Iran Leader Orders Start of Plan to Save Shrinking LakeLadane Nasseri
Iran, sapped by drought in parts of the country for five decades, will try to save one of the Middle East’s largest lakes after it lost 85 percent of its water.
Lake Urmia “shouldn’t be left in its current status,” President Hassan Rouhani said yesterday, according to the state-run Fars news agency. “The government is ready to pay the costs, as much as needed, to rehabilitate the lake.”
The lake in northwest Iran has shrunk as dams were built and farmers diverted water for crops amid climate change, state media say. The average depth of Lake Urmia when it covered 5,000 square kilometers, the size of the Caribbean island of Trinidad, was six meters (20 feet). That’s now one meter, the official Islamic Republic News Agency said.
The United Nations in partnership with Iran’s environment department presented a report in March on conserving Iranian wetlands. The project relating to Lake Urmia will introduce sustainable agriculture practices to 40 villages with a potential water savings of about 35 percent while water-harvesting options will also be considered, the UNDP said on its website. Japan contributed $1 million to the UNDP’s office in Tehran to help manage area waters more efficiently.

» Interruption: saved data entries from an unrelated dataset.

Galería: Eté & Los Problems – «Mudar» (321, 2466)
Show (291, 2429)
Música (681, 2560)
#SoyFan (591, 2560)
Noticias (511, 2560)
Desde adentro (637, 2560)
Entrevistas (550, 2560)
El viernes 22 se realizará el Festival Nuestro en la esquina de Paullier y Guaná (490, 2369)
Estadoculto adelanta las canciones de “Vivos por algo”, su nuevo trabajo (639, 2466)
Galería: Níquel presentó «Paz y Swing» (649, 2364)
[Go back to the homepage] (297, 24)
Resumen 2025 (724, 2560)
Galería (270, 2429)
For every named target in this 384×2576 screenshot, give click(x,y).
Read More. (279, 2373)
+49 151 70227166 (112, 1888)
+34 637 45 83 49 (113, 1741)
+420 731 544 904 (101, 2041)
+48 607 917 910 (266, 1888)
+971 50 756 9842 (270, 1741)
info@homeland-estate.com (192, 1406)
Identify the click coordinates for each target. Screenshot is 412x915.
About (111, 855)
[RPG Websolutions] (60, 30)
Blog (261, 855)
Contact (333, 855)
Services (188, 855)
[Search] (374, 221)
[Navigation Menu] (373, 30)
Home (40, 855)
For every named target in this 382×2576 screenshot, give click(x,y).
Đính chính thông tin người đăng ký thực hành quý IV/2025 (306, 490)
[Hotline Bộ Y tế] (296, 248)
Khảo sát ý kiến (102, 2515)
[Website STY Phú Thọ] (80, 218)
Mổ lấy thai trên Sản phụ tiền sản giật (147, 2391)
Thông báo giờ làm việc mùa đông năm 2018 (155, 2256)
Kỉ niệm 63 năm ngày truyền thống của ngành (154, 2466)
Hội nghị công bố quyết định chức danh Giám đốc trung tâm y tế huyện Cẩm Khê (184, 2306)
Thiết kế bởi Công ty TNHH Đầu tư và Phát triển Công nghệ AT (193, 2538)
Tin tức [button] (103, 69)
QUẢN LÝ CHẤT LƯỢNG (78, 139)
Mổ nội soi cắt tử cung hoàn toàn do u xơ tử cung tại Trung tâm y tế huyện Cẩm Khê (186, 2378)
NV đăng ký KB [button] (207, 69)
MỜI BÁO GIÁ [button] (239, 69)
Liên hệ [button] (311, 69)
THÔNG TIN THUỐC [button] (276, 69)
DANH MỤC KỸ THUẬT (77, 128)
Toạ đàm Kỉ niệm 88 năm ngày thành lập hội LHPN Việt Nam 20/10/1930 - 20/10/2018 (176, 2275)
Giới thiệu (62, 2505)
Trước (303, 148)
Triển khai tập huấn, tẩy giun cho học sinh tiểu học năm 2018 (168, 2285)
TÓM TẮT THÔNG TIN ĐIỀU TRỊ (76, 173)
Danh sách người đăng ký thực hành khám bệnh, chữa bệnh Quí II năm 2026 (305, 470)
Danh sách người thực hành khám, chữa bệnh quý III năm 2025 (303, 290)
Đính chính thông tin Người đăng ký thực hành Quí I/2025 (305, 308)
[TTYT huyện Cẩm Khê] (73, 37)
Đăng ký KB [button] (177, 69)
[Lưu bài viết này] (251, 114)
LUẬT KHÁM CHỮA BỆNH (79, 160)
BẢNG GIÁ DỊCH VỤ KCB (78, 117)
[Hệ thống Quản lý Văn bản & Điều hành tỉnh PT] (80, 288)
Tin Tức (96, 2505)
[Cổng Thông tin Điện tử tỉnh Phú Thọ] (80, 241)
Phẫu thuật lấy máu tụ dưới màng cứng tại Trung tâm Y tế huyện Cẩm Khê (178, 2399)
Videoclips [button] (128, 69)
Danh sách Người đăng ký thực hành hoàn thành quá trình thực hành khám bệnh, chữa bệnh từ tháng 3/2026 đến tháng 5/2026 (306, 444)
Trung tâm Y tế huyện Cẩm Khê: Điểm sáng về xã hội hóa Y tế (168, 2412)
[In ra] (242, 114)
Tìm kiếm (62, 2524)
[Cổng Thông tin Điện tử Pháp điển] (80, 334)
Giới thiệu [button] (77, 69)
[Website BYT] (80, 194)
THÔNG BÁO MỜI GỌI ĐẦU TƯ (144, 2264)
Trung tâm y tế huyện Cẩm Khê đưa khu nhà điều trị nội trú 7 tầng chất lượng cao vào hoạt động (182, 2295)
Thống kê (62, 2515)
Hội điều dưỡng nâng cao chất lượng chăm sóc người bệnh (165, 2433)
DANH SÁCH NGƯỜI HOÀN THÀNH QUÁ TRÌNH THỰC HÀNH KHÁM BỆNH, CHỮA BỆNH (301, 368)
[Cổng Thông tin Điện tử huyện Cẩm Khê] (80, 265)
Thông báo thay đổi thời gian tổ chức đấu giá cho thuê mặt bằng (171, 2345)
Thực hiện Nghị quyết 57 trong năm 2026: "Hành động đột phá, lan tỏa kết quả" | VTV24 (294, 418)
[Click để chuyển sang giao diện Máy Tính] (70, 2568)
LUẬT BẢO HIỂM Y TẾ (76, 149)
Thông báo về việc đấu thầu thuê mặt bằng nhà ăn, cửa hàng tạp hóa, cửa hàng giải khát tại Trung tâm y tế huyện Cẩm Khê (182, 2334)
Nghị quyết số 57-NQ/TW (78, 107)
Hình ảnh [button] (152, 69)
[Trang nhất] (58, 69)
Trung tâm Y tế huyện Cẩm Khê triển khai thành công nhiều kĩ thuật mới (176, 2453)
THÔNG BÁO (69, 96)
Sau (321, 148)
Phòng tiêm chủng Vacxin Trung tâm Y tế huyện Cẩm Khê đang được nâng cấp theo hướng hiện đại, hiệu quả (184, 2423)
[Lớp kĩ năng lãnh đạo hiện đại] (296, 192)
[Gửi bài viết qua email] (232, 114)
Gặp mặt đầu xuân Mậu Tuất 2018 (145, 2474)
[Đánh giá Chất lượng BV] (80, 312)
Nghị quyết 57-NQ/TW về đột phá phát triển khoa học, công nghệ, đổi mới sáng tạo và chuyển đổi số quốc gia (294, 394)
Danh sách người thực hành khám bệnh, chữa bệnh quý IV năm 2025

Operations to save Lake Urmia may start next week though restoring it will require 10 to 15 years, IRNA said, citing Davoud-Reza Arab, a spokesman for the Lake Urmia Restoration Committee.
Iran has suffered from drought either nationwide or in certain areas for about half of the past five decades, the Tehran-based Donya-e-Eqtesad newspaper reported today, citing Deputy Energy Minister Sattar Mahmoudi. This year, Iran’s rainfall has decreased 6 percent, with the capital Tehran and 11 other cities bordering on water shortages, Mahmoudi said.
About 92 percent of Iran’s water is used in the agriculture industry, the minister said. At 236 liters (62 gallons) per person, Iran’s daily water consumption is higher than the global average, he said.